Wildorado Cattle Co. began as an idea at a horse judging practice. We were judging when someone’s parent needed to doctor a calf west of their house. This ended practice and we went our separate ways. As everyone left, Mr. Bonds, our agriculture teacher, looked over at Kade and told him about an idea he’d had for a student-led seedstock program. As Kade and Mr. Bonds talked more about the idea and Kade later shared it with the rest of us, we quickly realized we had to see where this could lead. The whole freshman class of 15 students was quickly on board.
We knew we would need our parents’ support, so we called a meeting after school to explain our idea and share the possibilities. They explained that this was not going to be their project, it had to be something that the we as Wildorado ISD students create through our own hard work. We accepted this challenge and went to work.
The next step was to get the school boards' permission for our cattle operation. We put together a slideshow stating our plan, goals, opportunities and vision. We calculated what it would take financially. We put time, effort and heart into that presentation.
We went into the meeting with a lot of nervous energy, but did our best to confidently present our idea. The board agreed it would be a great addition to WISD and were willing to help us. We left the meeting excited about the big things that were to come.
Now it was down to business. We made the decision to raise registered Black Angus cows instead of commercial cows for several reasons. Registered Angus
· Allow us to explore genetic aspects of the industry and produce our own product.
· Bring a better price, allowing for a smaller herd to generate more revenue to sustain the program.

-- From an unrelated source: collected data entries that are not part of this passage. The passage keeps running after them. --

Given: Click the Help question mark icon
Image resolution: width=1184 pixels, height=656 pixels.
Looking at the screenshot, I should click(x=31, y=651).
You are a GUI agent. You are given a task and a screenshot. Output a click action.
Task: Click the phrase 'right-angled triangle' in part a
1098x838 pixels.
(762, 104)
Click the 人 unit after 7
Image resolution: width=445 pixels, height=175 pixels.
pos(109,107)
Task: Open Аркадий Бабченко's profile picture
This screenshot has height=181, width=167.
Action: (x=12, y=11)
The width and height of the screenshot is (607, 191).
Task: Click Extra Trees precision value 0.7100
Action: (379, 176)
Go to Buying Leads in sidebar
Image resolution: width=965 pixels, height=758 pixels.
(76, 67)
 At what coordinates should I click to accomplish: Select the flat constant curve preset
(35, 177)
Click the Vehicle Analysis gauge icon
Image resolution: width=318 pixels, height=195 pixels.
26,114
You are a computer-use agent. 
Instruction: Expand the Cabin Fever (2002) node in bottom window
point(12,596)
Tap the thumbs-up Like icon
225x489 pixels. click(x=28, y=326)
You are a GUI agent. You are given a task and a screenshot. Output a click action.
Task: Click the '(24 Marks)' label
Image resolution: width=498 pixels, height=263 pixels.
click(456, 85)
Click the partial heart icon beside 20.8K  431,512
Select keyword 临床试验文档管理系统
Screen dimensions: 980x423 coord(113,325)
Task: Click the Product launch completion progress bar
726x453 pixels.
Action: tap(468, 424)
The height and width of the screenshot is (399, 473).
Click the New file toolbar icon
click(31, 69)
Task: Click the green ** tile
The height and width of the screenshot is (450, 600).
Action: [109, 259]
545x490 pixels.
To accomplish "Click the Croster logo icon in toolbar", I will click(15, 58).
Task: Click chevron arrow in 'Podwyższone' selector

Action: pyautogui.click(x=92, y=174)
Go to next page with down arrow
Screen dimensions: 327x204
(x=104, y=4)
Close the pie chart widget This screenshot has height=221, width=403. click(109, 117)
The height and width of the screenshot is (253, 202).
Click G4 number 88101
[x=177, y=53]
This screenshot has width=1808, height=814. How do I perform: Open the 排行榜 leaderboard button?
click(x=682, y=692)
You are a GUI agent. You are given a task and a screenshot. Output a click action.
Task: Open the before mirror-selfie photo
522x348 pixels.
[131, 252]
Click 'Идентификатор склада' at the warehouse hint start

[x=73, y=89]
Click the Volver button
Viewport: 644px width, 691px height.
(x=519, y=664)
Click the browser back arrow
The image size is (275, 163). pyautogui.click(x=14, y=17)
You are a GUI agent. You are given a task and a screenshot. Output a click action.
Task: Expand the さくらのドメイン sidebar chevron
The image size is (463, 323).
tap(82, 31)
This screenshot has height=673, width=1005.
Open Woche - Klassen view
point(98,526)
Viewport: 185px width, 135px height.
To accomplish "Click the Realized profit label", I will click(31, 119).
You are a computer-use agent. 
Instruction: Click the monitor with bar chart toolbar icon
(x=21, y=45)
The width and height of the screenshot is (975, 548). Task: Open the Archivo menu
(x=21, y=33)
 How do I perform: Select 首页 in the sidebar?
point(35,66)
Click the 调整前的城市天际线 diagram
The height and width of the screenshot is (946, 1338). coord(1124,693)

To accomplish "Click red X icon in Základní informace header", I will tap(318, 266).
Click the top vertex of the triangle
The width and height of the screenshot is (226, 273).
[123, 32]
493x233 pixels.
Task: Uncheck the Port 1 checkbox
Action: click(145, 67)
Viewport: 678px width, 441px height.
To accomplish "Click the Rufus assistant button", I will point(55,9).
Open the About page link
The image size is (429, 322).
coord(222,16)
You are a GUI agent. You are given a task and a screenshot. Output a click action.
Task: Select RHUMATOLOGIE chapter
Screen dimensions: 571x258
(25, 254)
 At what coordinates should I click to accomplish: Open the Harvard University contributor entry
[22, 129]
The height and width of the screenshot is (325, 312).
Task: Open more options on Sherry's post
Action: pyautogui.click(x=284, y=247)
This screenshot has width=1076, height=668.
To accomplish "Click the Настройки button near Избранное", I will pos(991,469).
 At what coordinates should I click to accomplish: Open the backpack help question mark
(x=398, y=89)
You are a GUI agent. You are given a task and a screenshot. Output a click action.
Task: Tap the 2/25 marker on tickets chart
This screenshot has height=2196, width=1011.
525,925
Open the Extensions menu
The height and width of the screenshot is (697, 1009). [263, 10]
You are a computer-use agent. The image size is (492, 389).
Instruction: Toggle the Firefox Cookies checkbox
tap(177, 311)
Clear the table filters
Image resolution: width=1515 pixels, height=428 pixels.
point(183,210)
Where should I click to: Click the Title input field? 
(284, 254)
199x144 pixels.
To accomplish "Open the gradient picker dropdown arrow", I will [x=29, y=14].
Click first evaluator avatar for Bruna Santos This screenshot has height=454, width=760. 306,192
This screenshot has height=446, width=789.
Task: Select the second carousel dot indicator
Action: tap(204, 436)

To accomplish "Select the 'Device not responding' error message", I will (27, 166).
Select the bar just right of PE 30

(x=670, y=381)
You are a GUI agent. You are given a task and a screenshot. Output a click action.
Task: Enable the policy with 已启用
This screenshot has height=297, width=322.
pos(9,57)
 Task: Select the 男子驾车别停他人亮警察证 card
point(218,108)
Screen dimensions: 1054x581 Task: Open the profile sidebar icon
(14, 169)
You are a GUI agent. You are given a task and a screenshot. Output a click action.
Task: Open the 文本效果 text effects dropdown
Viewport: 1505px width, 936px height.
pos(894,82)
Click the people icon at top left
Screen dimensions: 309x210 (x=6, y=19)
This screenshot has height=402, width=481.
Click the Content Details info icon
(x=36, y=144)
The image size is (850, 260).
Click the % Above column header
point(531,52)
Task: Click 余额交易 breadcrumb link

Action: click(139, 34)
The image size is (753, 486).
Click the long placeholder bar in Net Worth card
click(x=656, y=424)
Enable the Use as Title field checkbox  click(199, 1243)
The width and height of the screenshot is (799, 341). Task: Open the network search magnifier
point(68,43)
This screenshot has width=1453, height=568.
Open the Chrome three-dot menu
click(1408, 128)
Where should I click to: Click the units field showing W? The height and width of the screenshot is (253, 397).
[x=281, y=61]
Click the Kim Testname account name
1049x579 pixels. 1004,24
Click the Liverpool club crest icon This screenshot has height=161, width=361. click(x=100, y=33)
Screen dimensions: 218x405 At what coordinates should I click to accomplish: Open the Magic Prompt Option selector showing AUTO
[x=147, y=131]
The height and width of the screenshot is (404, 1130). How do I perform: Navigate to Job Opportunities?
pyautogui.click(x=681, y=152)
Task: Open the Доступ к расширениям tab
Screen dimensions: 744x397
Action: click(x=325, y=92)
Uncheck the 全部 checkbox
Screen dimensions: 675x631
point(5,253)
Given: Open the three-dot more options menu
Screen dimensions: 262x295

· Provide a unique opportunity to proudly market our product to a variety of customers.
· Create opportunities to work with industry professionals such as the American Angus Association and other purebred producers.
We contacted Brad Harris of Tatum, New Mexico. He agreed to let us use the H-V Ranch genetics of his cows. This herd had ties to the Hardesty Cattle Co and Stevenson Basin/Diamond Dot bloodlines which could set our program out on the right foot. Excited and thankful for this opportunity, we sent three students to represent our class to pick them out. This allowed them to learn what we look for in our heifers to purchase as well as the bulls we wanted to produce. We purchased 20 head that would become the foundation of our herd.
Finding land was one of the harder parts of the process. Even though our school is in the middle of nowhere the land around is already in use. Thankfully, the Cleavinger family leases the Gray Ranch just outside of Wildorado and agreed to keep our cows. This allowed us to keep the herd close to school, making life easier for all involved when caring for our animals. It also boasted facilities that would aid in the production of the livestock.
After we got our cows home and ready to go, we needed to breed them. Ty and Annie Clevinger let us come out and the Vega veterinarian, Clay Rollins, artificially inseminated our heifers. Interested and excited, we were able to ask questions and learn the process. We had taken our first steps to our first calves.
Now that our program was underway, we wanted to involve the community. We invited the entire community to a brisket dinner and presented our business plan to them. We had supporters from Texas Angus Association, Boehringer-Ingelheim and West Texas A&M University join us. We explained the operation and showed pictures of our cows and progress over the past school year. The event was successful due to the support of the students, staff and parents. Everyone that attended was very supportive and eager to help.
The word about our program traveled fast. We met with Mike Smith, a leader in the cattle industry. He was kind enough to allow us to sit down with him at his office in Amarillo and discuss his experiences and life lessons. He was excited for our future with Wildorado Cattle Co.
Soon people wanted to know more.
We are very excited about the future of our program. We are very thankful for the support of our community, industry and school.
When we started with this idea we thought it was impossible, but we realized that this school had the heart, ability and support to make it become a reality. Traditions last a very long time and longevity is our goal with Wildorado Cattle Co. We look forward to adding to our story and hope you will join us.